== REQUIREMENT ==
The records below must be copied in full, exactly as they read.

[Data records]
[Start of Attachment]
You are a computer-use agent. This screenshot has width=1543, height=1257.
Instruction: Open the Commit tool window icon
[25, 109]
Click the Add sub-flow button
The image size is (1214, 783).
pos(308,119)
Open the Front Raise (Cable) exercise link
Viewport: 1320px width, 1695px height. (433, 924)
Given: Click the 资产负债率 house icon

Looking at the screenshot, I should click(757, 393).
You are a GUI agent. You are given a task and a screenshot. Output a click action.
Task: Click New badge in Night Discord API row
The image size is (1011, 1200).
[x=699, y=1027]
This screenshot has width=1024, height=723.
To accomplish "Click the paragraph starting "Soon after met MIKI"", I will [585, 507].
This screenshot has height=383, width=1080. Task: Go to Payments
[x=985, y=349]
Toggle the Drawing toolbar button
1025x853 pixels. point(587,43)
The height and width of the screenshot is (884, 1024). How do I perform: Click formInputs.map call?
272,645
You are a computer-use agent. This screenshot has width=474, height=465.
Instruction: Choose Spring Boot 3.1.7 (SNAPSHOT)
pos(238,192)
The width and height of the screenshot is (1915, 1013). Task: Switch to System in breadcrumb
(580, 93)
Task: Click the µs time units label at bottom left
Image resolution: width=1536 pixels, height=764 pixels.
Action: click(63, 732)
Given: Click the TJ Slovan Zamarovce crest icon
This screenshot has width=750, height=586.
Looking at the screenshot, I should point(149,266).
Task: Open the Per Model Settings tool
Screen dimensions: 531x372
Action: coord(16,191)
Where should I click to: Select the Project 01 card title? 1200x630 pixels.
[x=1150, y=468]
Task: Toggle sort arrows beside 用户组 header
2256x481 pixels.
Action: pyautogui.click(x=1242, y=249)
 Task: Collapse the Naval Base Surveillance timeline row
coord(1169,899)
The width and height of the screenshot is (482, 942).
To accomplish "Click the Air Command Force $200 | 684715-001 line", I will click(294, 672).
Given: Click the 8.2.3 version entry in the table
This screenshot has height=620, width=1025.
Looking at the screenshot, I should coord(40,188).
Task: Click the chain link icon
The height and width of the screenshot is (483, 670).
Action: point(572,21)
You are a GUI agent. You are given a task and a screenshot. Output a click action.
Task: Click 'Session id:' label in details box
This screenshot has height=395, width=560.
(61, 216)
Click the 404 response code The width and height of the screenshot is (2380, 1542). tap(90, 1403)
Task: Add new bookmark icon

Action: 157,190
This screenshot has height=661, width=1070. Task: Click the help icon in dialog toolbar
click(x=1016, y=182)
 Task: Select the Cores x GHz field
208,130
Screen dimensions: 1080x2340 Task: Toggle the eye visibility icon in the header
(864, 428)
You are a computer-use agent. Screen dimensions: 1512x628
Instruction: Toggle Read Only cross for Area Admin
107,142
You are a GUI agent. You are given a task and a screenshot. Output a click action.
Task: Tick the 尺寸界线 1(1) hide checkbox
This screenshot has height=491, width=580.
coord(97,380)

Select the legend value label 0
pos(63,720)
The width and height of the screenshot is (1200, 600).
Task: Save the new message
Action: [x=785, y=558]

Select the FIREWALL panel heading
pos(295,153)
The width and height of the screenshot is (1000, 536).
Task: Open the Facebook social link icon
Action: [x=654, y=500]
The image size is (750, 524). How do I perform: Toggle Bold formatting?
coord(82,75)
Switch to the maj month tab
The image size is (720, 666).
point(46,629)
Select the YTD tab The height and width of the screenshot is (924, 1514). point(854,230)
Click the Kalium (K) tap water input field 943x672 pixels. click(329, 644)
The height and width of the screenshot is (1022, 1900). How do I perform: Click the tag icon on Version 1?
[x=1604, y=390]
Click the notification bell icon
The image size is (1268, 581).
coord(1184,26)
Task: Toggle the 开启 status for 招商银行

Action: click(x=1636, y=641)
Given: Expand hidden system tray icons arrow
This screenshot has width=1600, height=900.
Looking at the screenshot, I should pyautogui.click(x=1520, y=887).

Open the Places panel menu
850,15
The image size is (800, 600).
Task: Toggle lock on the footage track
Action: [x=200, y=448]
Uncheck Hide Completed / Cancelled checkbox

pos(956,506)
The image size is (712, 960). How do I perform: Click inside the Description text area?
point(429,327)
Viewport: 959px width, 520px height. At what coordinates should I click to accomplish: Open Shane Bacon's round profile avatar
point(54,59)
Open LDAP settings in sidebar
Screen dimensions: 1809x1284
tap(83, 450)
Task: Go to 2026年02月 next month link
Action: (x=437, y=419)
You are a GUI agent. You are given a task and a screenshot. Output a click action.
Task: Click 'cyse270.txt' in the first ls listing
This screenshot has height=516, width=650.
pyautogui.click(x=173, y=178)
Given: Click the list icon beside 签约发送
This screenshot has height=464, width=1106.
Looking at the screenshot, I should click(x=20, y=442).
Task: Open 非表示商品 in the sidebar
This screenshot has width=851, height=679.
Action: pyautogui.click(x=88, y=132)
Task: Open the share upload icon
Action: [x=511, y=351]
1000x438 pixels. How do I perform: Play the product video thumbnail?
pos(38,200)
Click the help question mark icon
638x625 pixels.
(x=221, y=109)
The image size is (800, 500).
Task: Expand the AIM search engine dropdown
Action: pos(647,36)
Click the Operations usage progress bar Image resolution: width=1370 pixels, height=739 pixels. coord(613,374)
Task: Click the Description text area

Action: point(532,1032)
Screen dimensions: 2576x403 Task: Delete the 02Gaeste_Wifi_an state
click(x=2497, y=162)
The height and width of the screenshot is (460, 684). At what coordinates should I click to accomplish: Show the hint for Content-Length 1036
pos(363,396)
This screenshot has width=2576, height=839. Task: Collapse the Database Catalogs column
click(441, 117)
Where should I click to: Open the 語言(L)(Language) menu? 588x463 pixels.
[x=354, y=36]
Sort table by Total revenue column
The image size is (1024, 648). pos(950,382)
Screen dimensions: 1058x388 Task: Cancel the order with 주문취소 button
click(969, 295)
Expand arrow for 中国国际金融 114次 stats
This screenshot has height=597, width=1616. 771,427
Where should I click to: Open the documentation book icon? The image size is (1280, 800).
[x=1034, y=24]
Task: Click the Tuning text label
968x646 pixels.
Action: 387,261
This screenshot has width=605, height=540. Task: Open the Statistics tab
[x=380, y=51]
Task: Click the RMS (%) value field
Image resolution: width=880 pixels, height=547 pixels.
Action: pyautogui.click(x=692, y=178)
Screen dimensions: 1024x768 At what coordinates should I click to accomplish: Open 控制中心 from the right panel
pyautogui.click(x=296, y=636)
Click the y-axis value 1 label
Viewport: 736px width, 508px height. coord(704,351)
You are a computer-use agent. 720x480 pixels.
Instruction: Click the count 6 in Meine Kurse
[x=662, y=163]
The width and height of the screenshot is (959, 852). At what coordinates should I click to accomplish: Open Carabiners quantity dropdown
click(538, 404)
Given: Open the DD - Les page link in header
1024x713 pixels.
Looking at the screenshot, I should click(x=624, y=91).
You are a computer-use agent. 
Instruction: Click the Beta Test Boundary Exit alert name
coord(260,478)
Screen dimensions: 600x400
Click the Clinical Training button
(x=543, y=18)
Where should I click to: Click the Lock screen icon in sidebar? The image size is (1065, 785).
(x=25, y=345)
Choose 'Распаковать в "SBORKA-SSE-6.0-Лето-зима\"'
[End of Attachment]
== TASK RESPONSE ==
You are a computer-use agent. This screenshot has width=1543, height=1257.
Instruction: Open the Commit tool window icon
[25, 109]
Click the Add sub-flow button
The image size is (1214, 783).
pos(308,119)
Open the Front Raise (Cable) exercise link
Viewport: 1320px width, 1695px height. (433, 924)
Given: Click the 资产负债率 house icon

Looking at the screenshot, I should click(757, 393).
You are a GUI agent. You are given a task and a screenshot. Output a click action.
Task: Click New badge in Night Discord API row
The image size is (1011, 1200).
[x=699, y=1027]
This screenshot has width=1024, height=723.
To accomplish "Click the paragraph starting "Soon after met MIKI"", I will [585, 507].
This screenshot has height=383, width=1080. Task: Go to Payments
[x=985, y=349]
Toggle the Drawing toolbar button
1025x853 pixels. point(587,43)
The height and width of the screenshot is (884, 1024). How do I perform: Click formInputs.map call?
272,645
You are a computer-use agent. This screenshot has width=474, height=465.
Instruction: Choose Spring Boot 3.1.7 (SNAPSHOT)
pos(238,192)
The width and height of the screenshot is (1915, 1013). Task: Switch to System in breadcrumb
(580, 93)
Task: Click the µs time units label at bottom left
Image resolution: width=1536 pixels, height=764 pixels.
Action: click(63, 732)
Given: Click the TJ Slovan Zamarovce crest icon
This screenshot has width=750, height=586.
Looking at the screenshot, I should point(149,266).
Task: Open the Per Model Settings tool
Screen dimensions: 531x372
Action: coord(16,191)
Where should I click to: Select the Project 01 card title? 1200x630 pixels.
[x=1150, y=468]
Task: Toggle sort arrows beside 用户组 header
2256x481 pixels.
Action: pyautogui.click(x=1242, y=249)
 Task: Collapse the Naval Base Surveillance timeline row
coord(1169,899)
The width and height of the screenshot is (482, 942).
To accomplish "Click the Air Command Force $200 | 684715-001 line", I will click(294, 672).
Given: Click the 8.2.3 version entry in the table
This screenshot has height=620, width=1025.
Looking at the screenshot, I should coord(40,188).
Task: Click the chain link icon
The height and width of the screenshot is (483, 670).
Action: point(572,21)
You are a GUI agent. You are given a task and a screenshot. Output a click action.
Task: Click 'Session id:' label in details box
This screenshot has height=395, width=560.
(61, 216)
Click the 404 response code The width and height of the screenshot is (2380, 1542). tap(90, 1403)
Task: Add new bookmark icon

Action: 157,190
This screenshot has height=661, width=1070. Task: Click the help icon in dialog toolbar
click(x=1016, y=182)
 Task: Select the Cores x GHz field
208,130
Screen dimensions: 1080x2340 Task: Toggle the eye visibility icon in the header
(864, 428)
You are a computer-use agent. Screen dimensions: 1512x628
Instruction: Toggle Read Only cross for Area Admin
107,142
You are a GUI agent. You are given a task and a screenshot. Output a click action.
Task: Tick the 尺寸界线 1(1) hide checkbox
This screenshot has height=491, width=580.
coord(97,380)

Select the legend value label 0
pos(63,720)
The width and height of the screenshot is (1200, 600).
Task: Save the new message
Action: [x=785, y=558]

Select the FIREWALL panel heading
pos(295,153)
The width and height of the screenshot is (1000, 536).
Task: Open the Facebook social link icon
Action: [x=654, y=500]
The image size is (750, 524). How do I perform: Toggle Bold formatting?
coord(82,75)
Switch to the maj month tab
The image size is (720, 666).
point(46,629)
Select the YTD tab The height and width of the screenshot is (924, 1514). point(854,230)
Click the Kalium (K) tap water input field 943x672 pixels. click(329, 644)
The height and width of the screenshot is (1022, 1900). How do I perform: Click the tag icon on Version 1?
[x=1604, y=390]
Click the notification bell icon
The image size is (1268, 581).
coord(1184,26)
Task: Toggle the 开启 status for 招商银行

Action: click(x=1636, y=641)
Given: Expand hidden system tray icons arrow
This screenshot has width=1600, height=900.
Looking at the screenshot, I should pyautogui.click(x=1520, y=887).

Open the Places panel menu
850,15
The image size is (800, 600).
Task: Toggle lock on the footage track
Action: [x=200, y=448]
Uncheck Hide Completed / Cancelled checkbox

pos(956,506)
The image size is (712, 960). How do I perform: Click inside the Description text area?
point(429,327)
Viewport: 959px width, 520px height. At what coordinates should I click to accomplish: Open Shane Bacon's round profile avatar
point(54,59)
Open LDAP settings in sidebar
Screen dimensions: 1809x1284
tap(83, 450)
Task: Go to 2026年02月 next month link
Action: (x=437, y=419)
You are a GUI agent. You are given a task and a screenshot. Output a click action.
Task: Click 'cyse270.txt' in the first ls listing
This screenshot has height=516, width=650.
pyautogui.click(x=173, y=178)
Given: Click the list icon beside 签约发送
This screenshot has height=464, width=1106.
Looking at the screenshot, I should click(x=20, y=442).
Task: Open 非表示商品 in the sidebar
This screenshot has width=851, height=679.
Action: pyautogui.click(x=88, y=132)
Task: Open the share upload icon
Action: [x=511, y=351]
1000x438 pixels. How do I perform: Play the product video thumbnail?
pos(38,200)
Click the help question mark icon
638x625 pixels.
(x=221, y=109)
The image size is (800, 500).
Task: Expand the AIM search engine dropdown
Action: pos(647,36)
Click the Operations usage progress bar Image resolution: width=1370 pixels, height=739 pixels. coord(613,374)
Task: Click the Description text area

Action: point(532,1032)
Screen dimensions: 2576x403 Task: Delete the 02Gaeste_Wifi_an state
click(x=2497, y=162)
The height and width of the screenshot is (460, 684). At what coordinates should I click to accomplish: Show the hint for Content-Length 1036
pos(363,396)
This screenshot has width=2576, height=839. Task: Collapse the Database Catalogs column
click(441, 117)
Where should I click to: Open the 語言(L)(Language) menu? 588x463 pixels.
[x=354, y=36]
Sort table by Total revenue column
The image size is (1024, 648). pos(950,382)
Screen dimensions: 1058x388 Task: Cancel the order with 주문취소 button
click(969, 295)
Expand arrow for 中国国际金融 114次 stats
This screenshot has height=597, width=1616. 771,427
Where should I click to: Open the documentation book icon? The image size is (1280, 800).
[x=1034, y=24]
Task: Click the Tuning text label
968x646 pixels.
Action: 387,261
This screenshot has width=605, height=540. Task: Open the Statistics tab
[x=380, y=51]
Task: Click the RMS (%) value field
Image resolution: width=880 pixels, height=547 pixels.
Action: pyautogui.click(x=692, y=178)
Screen dimensions: 1024x768 At what coordinates should I click to accomplish: Open 控制中心 from the right panel
pyautogui.click(x=296, y=636)
Click the y-axis value 1 label
Viewport: 736px width, 508px height. coord(704,351)
You are a computer-use agent. 720x480 pixels.
Instruction: Click the count 6 in Meine Kurse
[x=662, y=163]
The width and height of the screenshot is (959, 852). At what coordinates should I click to accomplish: Open Carabiners quantity dropdown
click(538, 404)
Given: Open the DD - Les page link in header
1024x713 pixels.
Looking at the screenshot, I should click(x=624, y=91).
You are a computer-use agent. 
Instruction: Click the Beta Test Boundary Exit alert name
coord(260,478)
Screen dimensions: 600x400
Click the Clinical Training button
(x=543, y=18)
Where should I click to: Click the Lock screen icon in sidebar? The image size is (1065, 785).
(x=25, y=345)
Choose 'Распаковать в "SBORKA-SSE-6.0-Лето-зима\"'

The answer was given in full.